The study presents the synthesis of epitaxial V2O3 thin films on c-plane Al2O3 substrates by reactive high-power impulse (HiPIMS) and direct current (dcMS) magnetron sputtering. The results reveal that for fixed deposition conditions and discharge power, well defined epitaxial layers can be attained using both HiPIMS and dcMS. For dcMS we observe the formation of these epitaxial films down to flow rate values of 1.3 sccm while for HiPIMS we observe an extended operation window down to much lower oxygen flow of 0.5 sccm without sacrificing the structural quality of the films. Furthermore, the effect of varying HiPIMS discharge parameters i.e. repetition frequency and average power for fixed O2 flow setting, were explored in order to determine their effect on the structural quality and electrical characteristics of the films.

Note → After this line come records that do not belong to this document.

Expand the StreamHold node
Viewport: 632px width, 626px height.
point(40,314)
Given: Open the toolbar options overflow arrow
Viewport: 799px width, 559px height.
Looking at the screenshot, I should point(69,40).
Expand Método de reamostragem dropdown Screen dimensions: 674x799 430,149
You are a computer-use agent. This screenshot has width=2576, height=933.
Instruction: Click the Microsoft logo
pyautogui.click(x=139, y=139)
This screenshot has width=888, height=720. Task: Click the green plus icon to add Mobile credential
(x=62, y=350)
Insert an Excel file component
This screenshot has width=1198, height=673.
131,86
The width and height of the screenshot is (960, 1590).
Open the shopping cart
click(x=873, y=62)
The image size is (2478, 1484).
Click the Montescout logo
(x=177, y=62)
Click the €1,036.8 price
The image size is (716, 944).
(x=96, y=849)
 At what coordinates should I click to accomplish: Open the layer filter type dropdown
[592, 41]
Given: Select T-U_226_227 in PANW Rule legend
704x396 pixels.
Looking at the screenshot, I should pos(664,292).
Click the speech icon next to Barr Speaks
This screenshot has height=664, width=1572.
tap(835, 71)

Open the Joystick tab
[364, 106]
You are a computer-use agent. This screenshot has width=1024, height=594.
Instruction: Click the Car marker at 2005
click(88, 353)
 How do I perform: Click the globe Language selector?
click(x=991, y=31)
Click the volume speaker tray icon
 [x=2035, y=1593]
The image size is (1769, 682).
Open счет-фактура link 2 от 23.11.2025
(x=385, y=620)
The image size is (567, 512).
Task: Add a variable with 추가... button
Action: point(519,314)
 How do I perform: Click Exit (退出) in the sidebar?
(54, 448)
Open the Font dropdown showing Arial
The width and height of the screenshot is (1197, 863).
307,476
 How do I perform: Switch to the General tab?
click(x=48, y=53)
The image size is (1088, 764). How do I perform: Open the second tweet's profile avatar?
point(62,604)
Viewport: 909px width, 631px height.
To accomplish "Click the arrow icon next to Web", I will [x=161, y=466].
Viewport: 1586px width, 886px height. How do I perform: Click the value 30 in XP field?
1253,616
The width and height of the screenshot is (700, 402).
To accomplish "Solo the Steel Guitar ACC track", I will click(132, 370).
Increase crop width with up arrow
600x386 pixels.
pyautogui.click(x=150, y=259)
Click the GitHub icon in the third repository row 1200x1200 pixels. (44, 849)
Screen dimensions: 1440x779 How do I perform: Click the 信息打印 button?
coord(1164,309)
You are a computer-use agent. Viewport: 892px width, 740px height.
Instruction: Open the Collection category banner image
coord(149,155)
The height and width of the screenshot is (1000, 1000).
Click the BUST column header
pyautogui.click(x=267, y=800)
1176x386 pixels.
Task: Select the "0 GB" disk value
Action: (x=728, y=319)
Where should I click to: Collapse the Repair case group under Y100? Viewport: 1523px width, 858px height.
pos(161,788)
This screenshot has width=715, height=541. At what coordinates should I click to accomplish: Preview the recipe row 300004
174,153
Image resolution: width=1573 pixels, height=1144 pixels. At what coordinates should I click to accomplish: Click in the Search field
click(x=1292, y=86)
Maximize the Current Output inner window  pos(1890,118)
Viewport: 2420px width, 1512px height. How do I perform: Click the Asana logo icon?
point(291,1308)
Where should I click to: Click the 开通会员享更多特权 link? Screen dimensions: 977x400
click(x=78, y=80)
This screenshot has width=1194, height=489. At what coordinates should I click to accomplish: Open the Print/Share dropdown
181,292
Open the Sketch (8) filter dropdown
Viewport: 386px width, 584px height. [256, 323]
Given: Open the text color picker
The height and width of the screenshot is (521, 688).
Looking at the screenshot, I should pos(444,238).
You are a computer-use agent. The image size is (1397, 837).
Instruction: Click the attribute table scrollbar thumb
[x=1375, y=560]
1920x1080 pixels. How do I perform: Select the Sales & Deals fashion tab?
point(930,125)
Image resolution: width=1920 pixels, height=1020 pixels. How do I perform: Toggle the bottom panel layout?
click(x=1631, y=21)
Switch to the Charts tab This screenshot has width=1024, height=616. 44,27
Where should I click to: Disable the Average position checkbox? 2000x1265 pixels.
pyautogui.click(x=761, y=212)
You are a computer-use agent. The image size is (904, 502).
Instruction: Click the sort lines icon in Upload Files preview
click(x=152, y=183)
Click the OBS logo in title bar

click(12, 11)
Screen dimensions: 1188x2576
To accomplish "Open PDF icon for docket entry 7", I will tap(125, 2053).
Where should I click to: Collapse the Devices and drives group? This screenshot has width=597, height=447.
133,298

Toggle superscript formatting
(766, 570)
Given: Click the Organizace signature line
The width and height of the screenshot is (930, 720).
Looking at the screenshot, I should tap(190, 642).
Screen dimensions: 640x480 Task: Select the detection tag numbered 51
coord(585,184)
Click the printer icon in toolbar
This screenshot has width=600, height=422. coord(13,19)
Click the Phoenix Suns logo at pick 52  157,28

The magnitude of the metal–insulator transition (MIT) and the transition temperature is correlated to the film stoichiometry which can be fine-tuned by mapping the HiPIMS discharge parameters, displaying a total change in resistance of ∼7 decades over the studied temperature range. The MIT temperature and magnitude obtained for films fabricated by HiPIMS, even for low O2 flow settings (down to 0.6–0.5 sccm), displayed superior characteristics compared to films fabricated by dcMS where a minimum O2 flow of 1.3 sccm was needed.